NRV, ATPα, and NRG colocalize with COR at the SJ. Anti-COR staining indicates the region of the SJ (A, E, and I). Antibodies recognizing NRV (B), ATPα (F), and NRG (J) localize to the region of the SJ and colocalize with COR (yellow indicates colocalization in C, G, and K). Gene trap lines (Morin et al., 2001) express GFP fused in frame with NRV2 (line G74) (D), ATPα (line G109) (H, M, and N), and NRG (line G305) (L). The GFP gene traps demonstrate SJ localization of these proteins in living wing imaginal disc (D,H, and L), embryonic salivary gland (M), and embryonic epidermal (N) cells. The apical (a) and basal (b) surfaces of the embryonic epithelia are indicated. Bars, 10 μm.
Figure 5.
Figure 5.
Somatic mosaic analysis reveals interdependent relationships between some, but not all, SJ components. (A–X) Cross sections of somatic mosaic clones in wing imaginal epithelia. Arrows indicate the clone boundary, with homozygous mutant cells found between the arrows. (A–D) Nrv2 k11315 mutant cells were marked by an absence of GFP (A, green in D). Nrv mutant cells stained for COR (B, red in D) and NRX (C, blue in D) show these proteins reduced or absent. (E–P) cor 5 mutant cells are identified by lack of staining for COR between the arrows (E, I, and M; green in H, L, and P). In cor cells, ATPα (F, red in H), NRG (J, red in L), and NRV (N, red in P) protein levels are reduced or absent compared with expression in the surrounding wild-type cells. However, the apical marker DLT is unaffected (G, K, and O; blue in H, L, and P). Additional SJ markers, DLG (R, red in T) and FASIII (V, red in X), are not disrupted in cor 5 or Nrg 14 mutant cells, respectively, nor is the adherens junction marker DCAD2 (S and W; blue in T and X). (Y and Z) Tangential section of the apical region of the imaginal epithelium containing a cor 5 clone.
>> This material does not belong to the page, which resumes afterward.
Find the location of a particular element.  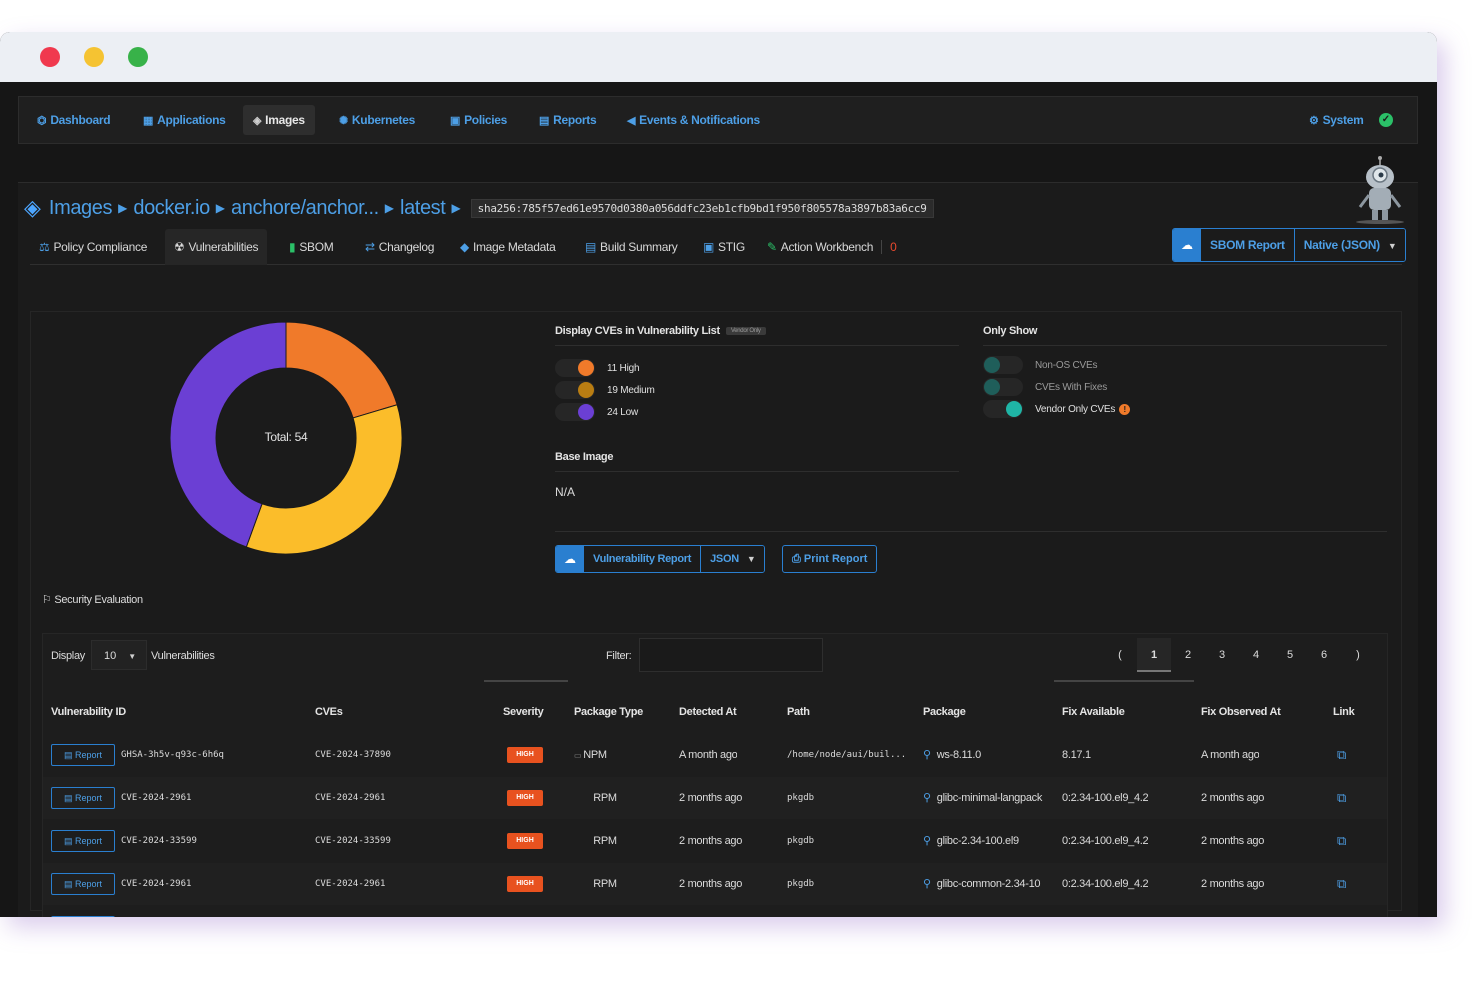

toggle-medium: 19 Medium is located at coordinates (605, 390).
Both COR (Y) and NRX (Z) are reduced in wild-type cells where they contact mutant cells (indicated by arrows). Bars: (A–X) 20 μm; (Y and Z) 5 μm.
Figure 6.
Figure 6.
COR, NRX, NRV, ATPα, and NRG interact in vivo to form a protein complex. (A) NRX and NRG coimmunoprecipitate with COR in lysates from wild-type embryos, suggesting that these proteins are present in a complex. (B) COR and NRX precipitate with NRG, confirming this result. (C) NRV is a part of this complex because it precipitates both COR and NRX. (D) Embryo lysates from cor 5, Nrx 14, Nrv2 k13315, Atpα01453a, Nrg 14, and Gli 1 mutant embryos were probed with antibodies that detect COR, NRX, NRV, ATPα, and NRG. In most cases, depletion of one component of the complex did not affect stability of other components. Anti-Moesin was used as a loading control.